Cuando completó el conjuro, un hemisferio de hielo semiopaco, tan grueso como largo es un brazo, se materializó de la nada, tomando forma alrededor de Halisstra y aprisionándola.
Podía ver a la traidora Melarn debatiéndose frenéticamente dentro, golpeándolo con sus armas. No resistiría mucho. Pharaun lo sabía, pero le daría tiempo a Quenthel.
Quenthel aprovechó la oportunidad. Cargó contra la otra sacerdotisa drow y describió con su látigo un amplio arco.
La sacerdotisa de Eilistraee, nimbada todavía por una tonalidad rosada, ni se retiró ni vaciló. En lugar de eso, bailaba y daba vueltas entre las serpientes del látigo de Quenthel. De repente lanzó lanzaba una estocada de revés contra Quenthel que abrió la armadura de ésta de lado a lado del pecho. La Baenre, todavía bajo el influjo de su conjuro de aumento de tamaño, contraatacó con un golpe de su escudo, pero la eilistraeena lo esquivó y trató de clavar su espada en el estómago de Quenthel.
La sacerdotisa Baenre dio un salto atrás para evitar el golpe, pero la otra la seguía incansable, girando como un torbellino y haciendo que su espada sólo fuera un contorno borroso.
—¡Danifae Yauntyrr! —gritó la eilistraaeana—. Responde a la Señora y ayúdame.
Pero Danifae ni respondió. Pharaun vio que se mantenía al margen, aparentemente contentándose con observar el conflicto, esperando tal vez que quedara una ganadora debilitada a la que pudiera rematar.
Respirando con dificultad y sangrando, Quenthel hizo restallar su látigo en una serie de furiosos ataques. Un golpe oblicuo hizo que Uluyara perdiera el equilibrio, momento que aprovechó Quenthel para golpearla en el pecho con su escudo.
La fuerza y el tamaño de Quenthel hicieron que la otra se inclinara, aunque consiguió transformar el traspié en una graciosa recuperación. Se afirmó y se lanzó contra la Baenre, atacando con la espada.
Haciendo molinetes con su látigo por encima de la cabeza, Quenthel trató de alcanzar a Uluyara. La sacerdotisa lo esquivo por la derecha, por la izquierda, se agachó y abrió una herida en el brazo de Quenthel, hasta que...
Una de las serpientes le clavó los colmillos en el brazo a la eilistraaeana.

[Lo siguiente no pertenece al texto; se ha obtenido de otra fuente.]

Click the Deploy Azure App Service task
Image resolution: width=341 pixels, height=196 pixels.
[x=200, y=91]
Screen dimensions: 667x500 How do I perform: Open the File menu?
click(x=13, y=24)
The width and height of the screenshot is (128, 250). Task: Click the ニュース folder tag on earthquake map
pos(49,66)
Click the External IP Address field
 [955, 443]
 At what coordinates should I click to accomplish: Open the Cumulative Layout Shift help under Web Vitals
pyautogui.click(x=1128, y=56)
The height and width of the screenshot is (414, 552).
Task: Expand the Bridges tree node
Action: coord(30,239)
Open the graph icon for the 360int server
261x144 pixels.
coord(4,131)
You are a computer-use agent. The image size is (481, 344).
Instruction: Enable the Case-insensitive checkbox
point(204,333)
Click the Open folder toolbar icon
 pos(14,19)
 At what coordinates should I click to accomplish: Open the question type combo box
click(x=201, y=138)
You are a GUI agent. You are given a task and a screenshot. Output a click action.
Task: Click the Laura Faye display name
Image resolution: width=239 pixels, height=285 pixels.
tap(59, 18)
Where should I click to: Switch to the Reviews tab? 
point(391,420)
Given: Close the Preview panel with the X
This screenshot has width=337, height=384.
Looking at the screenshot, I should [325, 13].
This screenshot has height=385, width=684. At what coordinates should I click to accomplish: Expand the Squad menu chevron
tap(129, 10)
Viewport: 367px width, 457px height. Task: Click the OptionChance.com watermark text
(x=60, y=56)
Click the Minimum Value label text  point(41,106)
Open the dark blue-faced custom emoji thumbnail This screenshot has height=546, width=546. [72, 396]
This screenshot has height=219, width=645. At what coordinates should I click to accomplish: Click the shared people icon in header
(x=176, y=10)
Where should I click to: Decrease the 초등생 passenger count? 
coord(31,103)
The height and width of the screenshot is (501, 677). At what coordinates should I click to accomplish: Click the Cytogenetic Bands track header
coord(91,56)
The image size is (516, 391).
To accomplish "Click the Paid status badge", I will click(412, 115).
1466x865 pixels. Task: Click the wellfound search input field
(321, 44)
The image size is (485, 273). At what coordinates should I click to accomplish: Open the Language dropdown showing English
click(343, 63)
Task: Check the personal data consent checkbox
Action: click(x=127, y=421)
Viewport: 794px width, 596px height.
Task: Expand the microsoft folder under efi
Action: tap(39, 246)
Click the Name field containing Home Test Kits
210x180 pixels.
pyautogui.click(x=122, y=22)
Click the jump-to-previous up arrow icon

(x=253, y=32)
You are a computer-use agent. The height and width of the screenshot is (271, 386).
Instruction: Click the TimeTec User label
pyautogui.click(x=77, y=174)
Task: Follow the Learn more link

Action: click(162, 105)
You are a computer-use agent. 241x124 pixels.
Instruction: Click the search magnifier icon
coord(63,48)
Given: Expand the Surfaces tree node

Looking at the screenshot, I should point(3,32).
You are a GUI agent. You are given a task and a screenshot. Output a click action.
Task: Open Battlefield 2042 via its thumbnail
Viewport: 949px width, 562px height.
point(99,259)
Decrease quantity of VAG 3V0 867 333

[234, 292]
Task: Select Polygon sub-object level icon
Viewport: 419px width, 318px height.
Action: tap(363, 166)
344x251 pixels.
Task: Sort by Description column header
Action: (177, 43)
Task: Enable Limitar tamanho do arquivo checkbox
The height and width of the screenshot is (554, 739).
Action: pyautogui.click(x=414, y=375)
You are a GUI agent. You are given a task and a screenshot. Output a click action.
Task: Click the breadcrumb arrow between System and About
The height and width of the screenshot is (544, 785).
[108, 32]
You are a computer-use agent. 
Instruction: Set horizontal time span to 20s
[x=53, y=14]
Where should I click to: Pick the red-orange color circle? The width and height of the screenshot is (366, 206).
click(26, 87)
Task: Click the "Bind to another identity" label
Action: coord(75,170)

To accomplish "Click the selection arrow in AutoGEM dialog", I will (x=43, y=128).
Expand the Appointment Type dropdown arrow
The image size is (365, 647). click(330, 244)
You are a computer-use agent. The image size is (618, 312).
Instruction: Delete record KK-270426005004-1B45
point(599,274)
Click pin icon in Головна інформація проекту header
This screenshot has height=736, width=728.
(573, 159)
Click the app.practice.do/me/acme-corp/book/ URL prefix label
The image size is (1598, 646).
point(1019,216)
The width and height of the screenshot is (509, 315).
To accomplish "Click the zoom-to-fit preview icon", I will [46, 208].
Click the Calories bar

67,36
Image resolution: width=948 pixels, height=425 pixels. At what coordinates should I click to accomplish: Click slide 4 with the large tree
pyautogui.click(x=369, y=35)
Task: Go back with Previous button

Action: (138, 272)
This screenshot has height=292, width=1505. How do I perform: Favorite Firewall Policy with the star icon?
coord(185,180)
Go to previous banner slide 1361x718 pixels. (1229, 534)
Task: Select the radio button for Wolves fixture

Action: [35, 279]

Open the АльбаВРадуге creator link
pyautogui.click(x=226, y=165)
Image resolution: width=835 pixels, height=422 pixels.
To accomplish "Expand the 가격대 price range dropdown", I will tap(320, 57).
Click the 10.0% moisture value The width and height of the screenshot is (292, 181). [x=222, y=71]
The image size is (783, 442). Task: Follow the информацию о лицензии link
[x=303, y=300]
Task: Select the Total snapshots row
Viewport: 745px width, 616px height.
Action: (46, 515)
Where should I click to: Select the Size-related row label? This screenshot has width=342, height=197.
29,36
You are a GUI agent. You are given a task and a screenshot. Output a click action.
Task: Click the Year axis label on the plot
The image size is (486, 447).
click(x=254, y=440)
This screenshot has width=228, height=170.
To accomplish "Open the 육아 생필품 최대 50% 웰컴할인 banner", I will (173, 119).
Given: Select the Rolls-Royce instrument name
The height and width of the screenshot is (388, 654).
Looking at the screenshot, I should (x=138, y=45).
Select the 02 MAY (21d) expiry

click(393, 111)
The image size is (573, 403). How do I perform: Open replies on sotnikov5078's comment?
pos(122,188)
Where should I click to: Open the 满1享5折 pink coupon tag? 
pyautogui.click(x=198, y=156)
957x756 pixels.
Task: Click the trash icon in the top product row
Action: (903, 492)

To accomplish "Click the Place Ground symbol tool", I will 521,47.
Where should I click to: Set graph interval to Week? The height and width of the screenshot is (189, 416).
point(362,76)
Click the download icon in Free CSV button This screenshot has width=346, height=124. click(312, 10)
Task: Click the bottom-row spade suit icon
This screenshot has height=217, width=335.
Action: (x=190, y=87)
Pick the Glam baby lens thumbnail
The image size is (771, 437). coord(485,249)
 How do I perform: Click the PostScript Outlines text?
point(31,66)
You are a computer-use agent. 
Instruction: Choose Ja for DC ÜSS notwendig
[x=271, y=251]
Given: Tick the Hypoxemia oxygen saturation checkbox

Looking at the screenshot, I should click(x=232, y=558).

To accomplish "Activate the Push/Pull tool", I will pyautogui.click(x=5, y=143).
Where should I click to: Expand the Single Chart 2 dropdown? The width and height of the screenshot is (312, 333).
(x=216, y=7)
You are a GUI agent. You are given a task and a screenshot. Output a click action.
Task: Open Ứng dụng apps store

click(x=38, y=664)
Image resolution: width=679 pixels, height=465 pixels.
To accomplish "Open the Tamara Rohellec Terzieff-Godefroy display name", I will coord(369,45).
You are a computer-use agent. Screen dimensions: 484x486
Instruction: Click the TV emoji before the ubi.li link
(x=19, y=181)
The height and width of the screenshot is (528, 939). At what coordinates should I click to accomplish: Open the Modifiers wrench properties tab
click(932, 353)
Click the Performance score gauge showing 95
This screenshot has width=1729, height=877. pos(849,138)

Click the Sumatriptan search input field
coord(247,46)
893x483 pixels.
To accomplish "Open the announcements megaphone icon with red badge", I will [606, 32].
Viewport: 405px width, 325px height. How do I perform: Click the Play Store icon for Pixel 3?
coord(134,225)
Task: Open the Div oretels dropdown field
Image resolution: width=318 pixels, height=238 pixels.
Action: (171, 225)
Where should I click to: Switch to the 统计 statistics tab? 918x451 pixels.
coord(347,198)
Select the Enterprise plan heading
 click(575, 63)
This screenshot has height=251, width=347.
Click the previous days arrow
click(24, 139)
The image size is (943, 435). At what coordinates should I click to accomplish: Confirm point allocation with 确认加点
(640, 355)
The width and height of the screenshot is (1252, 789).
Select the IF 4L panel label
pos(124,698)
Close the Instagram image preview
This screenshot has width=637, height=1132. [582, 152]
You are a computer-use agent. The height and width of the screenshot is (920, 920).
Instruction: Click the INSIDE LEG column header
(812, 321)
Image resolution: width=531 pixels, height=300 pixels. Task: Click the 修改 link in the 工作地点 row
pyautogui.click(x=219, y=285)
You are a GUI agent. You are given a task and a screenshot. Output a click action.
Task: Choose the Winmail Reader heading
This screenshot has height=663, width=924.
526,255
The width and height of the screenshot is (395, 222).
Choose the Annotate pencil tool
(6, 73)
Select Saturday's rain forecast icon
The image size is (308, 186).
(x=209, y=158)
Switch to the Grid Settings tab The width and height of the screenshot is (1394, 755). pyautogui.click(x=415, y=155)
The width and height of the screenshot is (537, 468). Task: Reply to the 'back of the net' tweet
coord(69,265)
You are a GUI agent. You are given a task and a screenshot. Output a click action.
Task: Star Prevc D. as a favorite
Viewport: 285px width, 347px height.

Esta gruñó de dolor, y la señora de Arach-Tinilith aprovechó la ocasión para asestarle otro golpe con el escudo. Uluyara trató de evitar el impacto con una voltereta, pero la fuerza del golpe la hizo retroceder cinco pasos. La herida del brazo ya empezaba a ennegrecerse.
—Se acabó —dijo Quenthel.
La suma sacerdotisa avanzó. Las serpientes de su látigo siseaban furiosas.
La eilistraeena retrocedió danzando, girando como un torbellino. Echó mano de su símbolo sagrado y cantó un conjuro.
Un haz de luz plateada surgió de su mano extendida, penetró en el conjuro de protección de Quenthel e hizo impacto en el pecho de ésta. Gruñendo, la sacerdotisa Baenre trastabilló.
—No lo creo —respondió Uluyara y arremetió contra ella.
Antes de que pudiera alcanzarla, Quenthel alzó su látigo.
—Velocidad —exigió.
Las serpientes empezaron a revolverse y repitieron su palabra como un eco.
—Velocidad.
La empuñadura adamantina del látigo lanzó un destello morado y los movimientos de la suma sacerdotisa se aceleraron. Su látigo dibujaba en el aire una figura borrosa.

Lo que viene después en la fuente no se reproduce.